ハイストリート賃貸競売とは?
2023年レベルアップ・再生法(Levelling Up and Regeneration Act 2023 (LURA) )は、ハイストリート競売の概念を導入しました。これは、不振にあえぐ市街地エリアの再生と経済成長の促進を目的として、24ヶ月の間に12ヶ月を超えて空き家となっている民間所有の商業用ハイストリート物件の賃貸権を競売にかける権限を地方自治体に与えるものです。
なぜそれらは関連するのでしょうか?
この狙いは、強制賃貸の権限と、計画法や第三者同意要件の緩和とを組み合わせて、投資を生み出すことにあります。賃借人がこのような物件に入札する場合、遅滞なく迅速に取引でき、事業を進めるための計画用途変更を最初から行う恩恵を享受できると知っていることで、賃借人が市街地でビジネスを行うために実行しなければならない、時間がかかり、リスクが高く、費用のかかる計画や同意の手続きが不要になります。
どのような物件が影響を受けますか?
物件は、指定されたハイストリート、または指定された市街地に位置する場合、ハイストリート賃貸競売における「適格ハイストリート物件」となります。
地方自治体は、消費者向け小売業、コミュニティ用途、来街者へのサービス提供、またはこれらと互換性のある種類の産業プロセスなどの用途が集中しているため、当該ストリートが地域経済にとって重要であると判断した場合、これをハイストリートとして指定することができます。
地方自治体はまた、その区域内の一帯が街路網によって特徴付けられ、区域内にハイストリートの用途が集中しているため地域経済にとって重要である場合、これを市街地として指定することができます。
影響を受けない物件は何ですか?
物件が、完全又は主に倉庫として使用されている、もしくは使用されていた場合、適格ハイストリート物件とはみなされません。

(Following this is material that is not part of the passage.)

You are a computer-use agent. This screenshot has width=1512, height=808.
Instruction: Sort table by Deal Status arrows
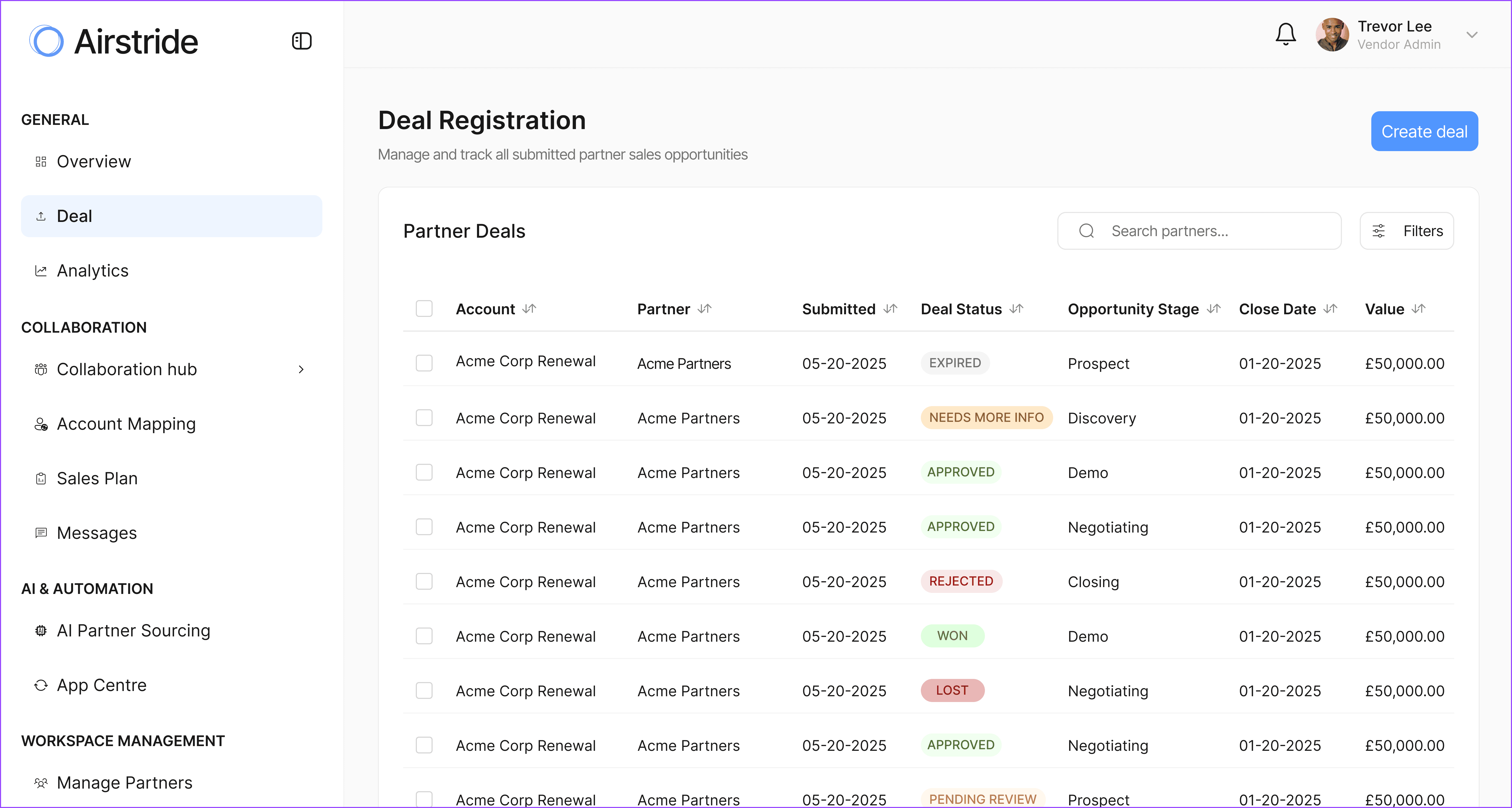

つまり現在LURAによって規定されているように、指定区域にある倉庫はこの法律の恩恵を受けることも影響を被ることもありません。
何がハイストリート競売の条件となり得ますか?
条件は二つあります。
- 空室条件 - 該当する適格物件が、1 年間通して空室であった場合、または 2 年間のうち 366 日間空室であった場合に適用される。
- 地域便益条件 – 地方自治体が、その物件を適切なハイストリート用途で使用及び占有することが、地域経済、社会、環境にとって有益であると判断した場合に適用される。

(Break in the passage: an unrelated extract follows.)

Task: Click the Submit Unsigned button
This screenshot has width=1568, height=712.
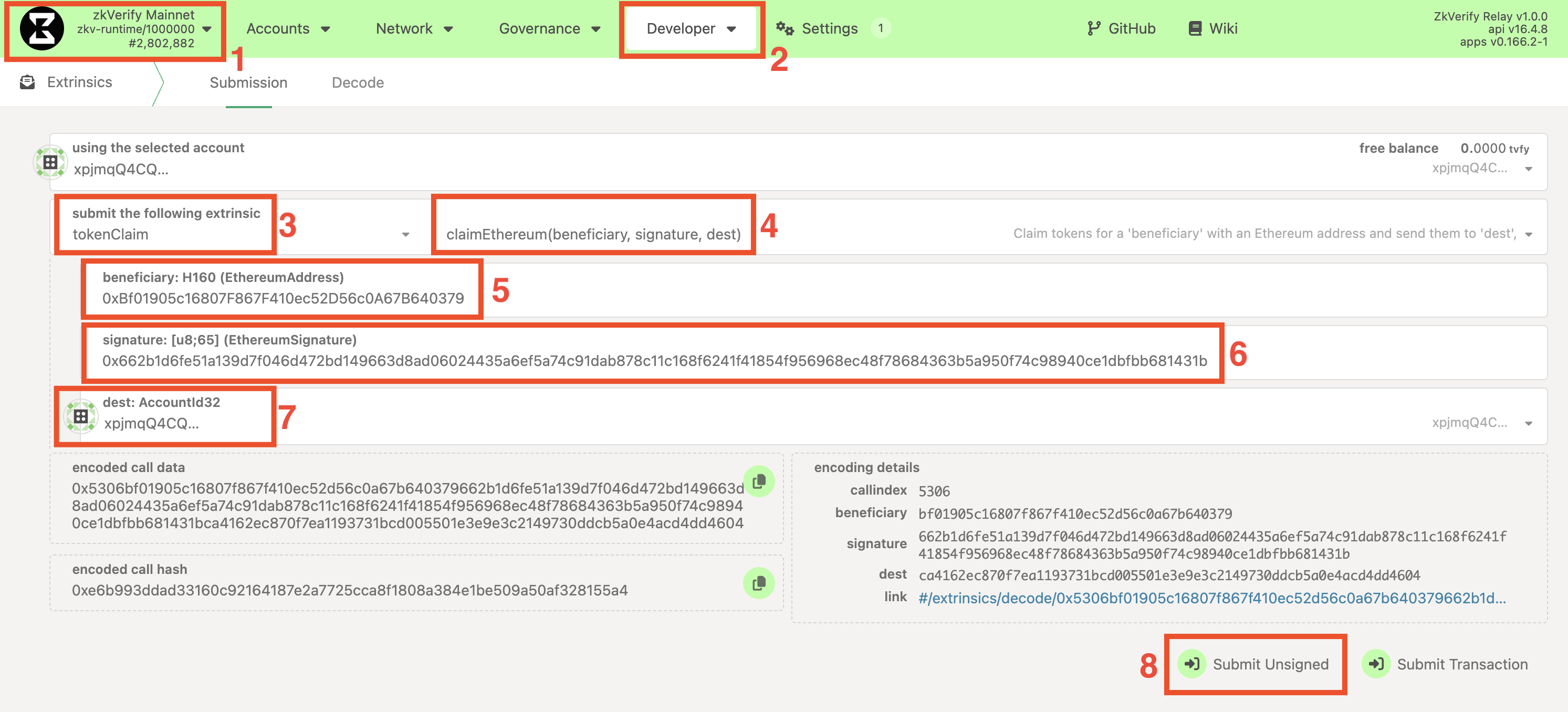Action: 1255,664
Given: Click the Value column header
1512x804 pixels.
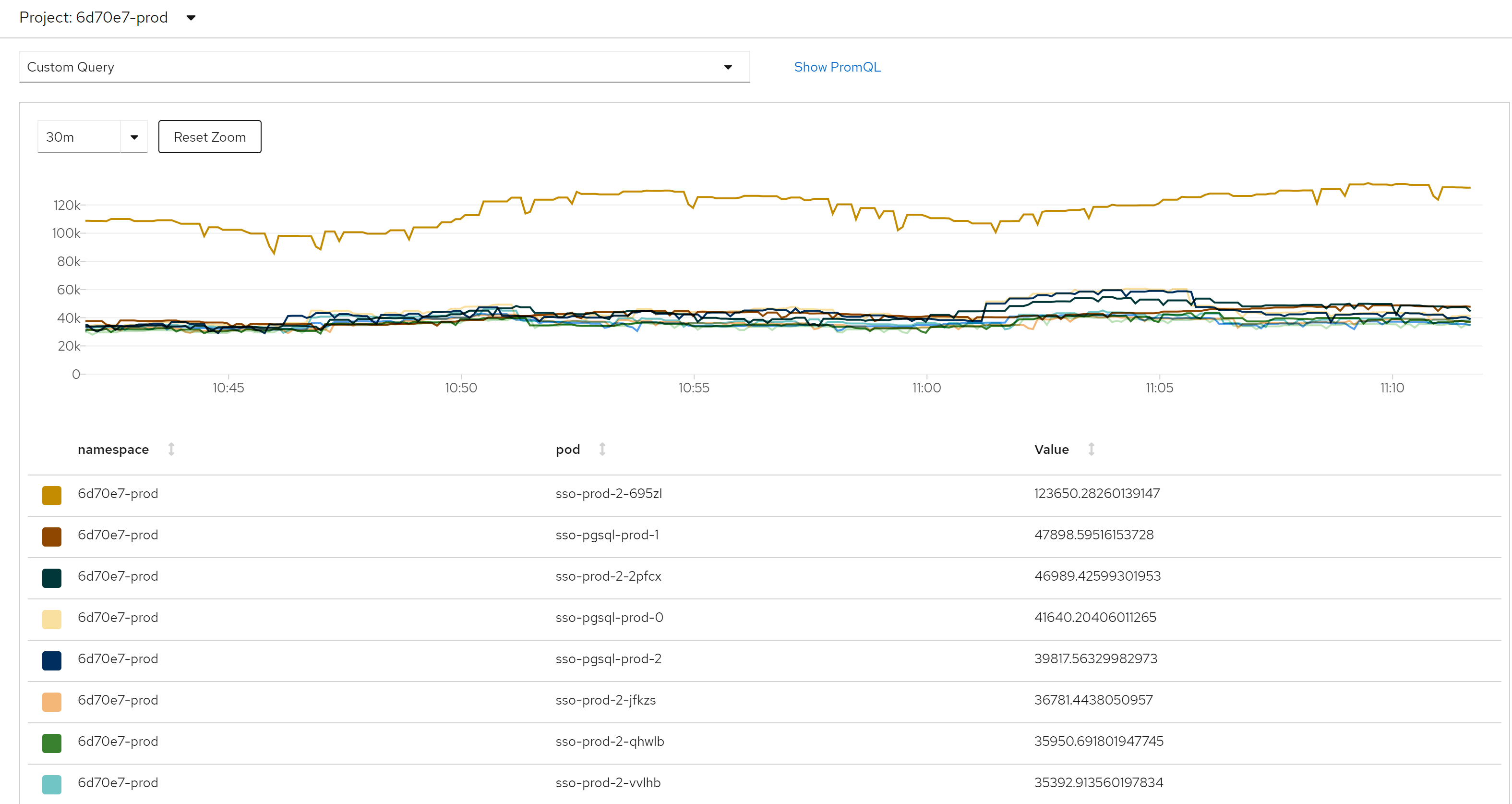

上記の条件が満たされた場合、地方自治体は適格ハイストリート物件の賃貸人に対し、「当初賃貸通知(Initial Letting Notice)」を出す権限を有します。この通知は当該物件の「最終賃貸通知(Final Letting Notice)」が発効した時点、または当初賃貸通知の日から10週間が経過した時点で失効します。その後地方自治体は、当初賃貸通知の送達直後または当初賃貸通知の失効から8週間以内に、最終賃貸通知を送達する権限を有します。
当初賃貸通知や最終賃貸通知の影響は何ですか?
当初賃貸通知または最終賃貸通知のいずれかを受領した土地の所有者は、地方自治体の事前の同意がない限り、その土地の賃借権やリース権を付与したり、付与することに同意したり、物件に対して権利を付与するその他の契約を締結することはできません。このような同意ない場合に締結された契約は、当該通知の有効期間満了前に無効となります。
最終賃貸通知が送達された場合、取引の禁止に加え所有者は、
- 地方自治体の書面による同意なしに、物件に対していかなる工事や開発を行うこともできず、これに反して行われた工事は犯罪となります。

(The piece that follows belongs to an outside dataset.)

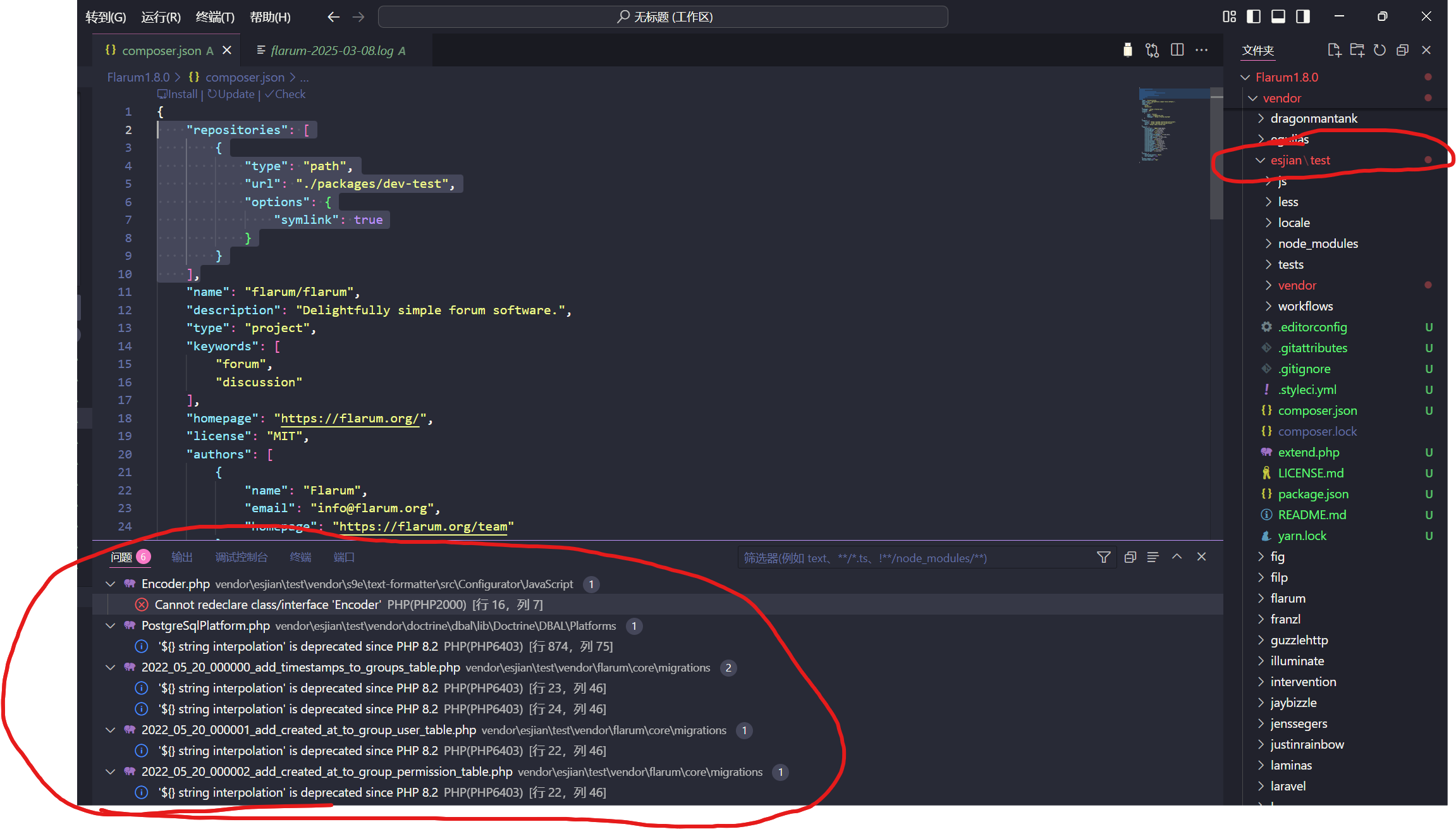The width and height of the screenshot is (1456, 829).
Task: Switch to flarum-2025-03-08.log tab
Action: tap(333, 51)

- 最終賃貸通知の発行日から 14 日以内に、通知が撤回されない場合は不服を申し立てる意向である旨と、申し立ての根拠を明記した対抗通知を出すことができます。
最終賃貸通知はその発効日から14週間後に失効しますが、賃貸人が対抗通知を送達し、通知に対する申し立てを開始した場合は、28日間延長することができます。不服申し立てはその地域の県裁判所で審理され、最終賃貸通知の取り消し又は確認のいずれかで処理されなければなりません。
競売権と借家権とは何ですか?
最終賃貸通知を不服申し立てにより取り消すことができなくなり、地方自治体の同意を得た賃貸借が成立していない場合、または他の有効な契約が成立していない場合、地方自治体は賃貸競売を手配することができます。最終賃貸通知を出した地方自治体は法定期間の満了後、物件の所有者に代わって、賃貸競売の落札者と法定条件で「賃貸借契約」を締結することができます。賃貸人や原賃貸人などの第三者の同意は、このような状況で提供されたものとみなされるため、取引に対する同意取得のプロセス遅延を回避することができます。競売物件は、1954年借地借家法(Landlord and Tenant Act 1954)の賃借権の保証規定から自動的に除外されるため、賃借人には契約期間満了後も居住する権利はありません。
結論
この法律は、放置されているか未開発であるハイストリート物件に流動性をもたらす可能性があります。不動産の所有者は、空き家となっているハイストリート物件が強制賃貸競売の対象となることを望まないのであれば、法的通知を受け取った後、自らの立場を守るために迅速に対応する必要があります。賃貸人は、借り手顧客がそのような不動産ポートフォリオを保有している場合、強制競売にかけられた担保資産に関して執行管理が不利になる可能性があるため、関連する期限に注意を払う必要があります。